• **Required action A**:
In the article about Albertina Sisulu's death, write out the passage between "The Nelson Mandela" and "the apartheid regime.", inclusive, switching "Robben Island" to "the island prison".
• **Required action B**:
According to the article about Albertina Sisulu's death, what was her affectionate nickname?
• **Required action C**:
Extend the article about Albertina Sisulu's death beyond its final sentence.

• **Selected passage**:

South Africa mourns anti-apartheid icon

TRIBUTES poured in today for South African anti-apartheid activist Albertina Sisulu, who died last night at the age of 92, one of the last contemporaries of Nelson Mandela.

Sisulu and her late husband, African National Congress (ANC) leader Walter Sisulu, were key figures in the struggle against white-minority rule, enduring decades of persecution by the apartheid regime before.

In South Africa’s first democratic elections in 1994, when Mandela became the first black president, Sisulu won a seat in parliament, capping her lifetime in politics.

President Jacob Zuma said on Friday that “Mama Sisulu”, as she was affectionately known, had “reared, counselled, nursed and educated most of the leaders and founders of the democratic South Africa”.

“We must thank her most profoundly for the selfless service to all South Africans and humanity at large, for her generosity of spirit and for teaching the nation humility, respect for human dignity and compassion for the weak, the poor and the downtrodden,” Zuma said in a statement.

“Mama Sisulu was one of the foremost mothers of the nation and the last of the colossuses of the struggle for the liberation of South Africa.”

The Nelson Mandela Foundation said “South Africa has lost a treasure” in Sisulu, a close friend of the Nobel Peace Prize winner.

Mandela and Walter Sisulu were imprisoned together on Robben Island after being sentenced to life in jail on charges of plotting to overthrow the apartheid regime.

Albertina Sisulu remained close with Mandela after her husband’s death in 2003. She was among the first people to visit the 92-year-old former president when he fell ill with a respiratory infection in January and was hospitalised for two days.

• **Provided information**:
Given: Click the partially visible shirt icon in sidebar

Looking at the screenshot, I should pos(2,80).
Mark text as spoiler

---

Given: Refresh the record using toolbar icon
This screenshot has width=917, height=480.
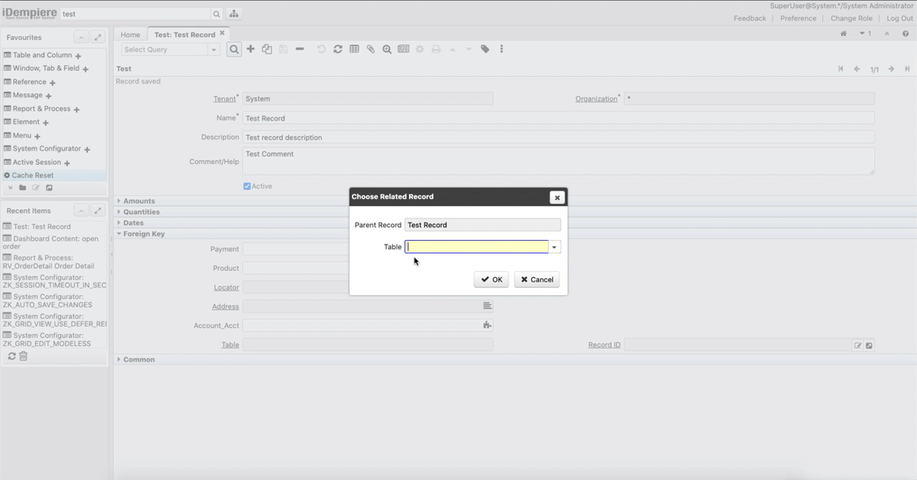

• **Task output A**:
The Nelson Mandela Foundation said “South Africa has lost a treasure” in Sisulu, a close friend of the Nobel Peace Prize winner.

Mandela and Walter Sisulu were imprisoned together on the island prison after being sentenced to life in jail on charges of plotting to overthrow the apartheid regime.

• **Task output B**:
Mama Sisulu

• **Task output C**:
“A stalwart in our freedom struggle and in the early years of our new democracy and a pillar of strength for the Sisulu family when her husband Walter was in jail, she served as an example of selflessness and service,” Mandela’s foundation said in a statement.

Born Nontsikelelo Thethiwe in Transkei on October 21, 1918, Sisulu married Walter in 1944, with Mandela as the best man.

A nurse by profession, she joined the ANC women’s league in 1948 and helped organise the women’s movement against apartheid-era pass laws, segregated education and other discriminatory legislation.

Her activism and her association with top ANC leaders saw her held in solitary confinement, sentenced to house arrest and banned from political activity, while her five children were also arrested and expelled from the country.

She was reunited with her husband – with whom she shared a relationship that The Star newspaper today called “South Africa’s greatest love story” – in 1989.

She served four years in parliament before retiring from politics in 1998.

Many in South Africa fondly linked her career as a nurse to her role as a national matriarch.

She was “a midwife of the South African liberation, a true mother of the nation”, The Star said in an editorial.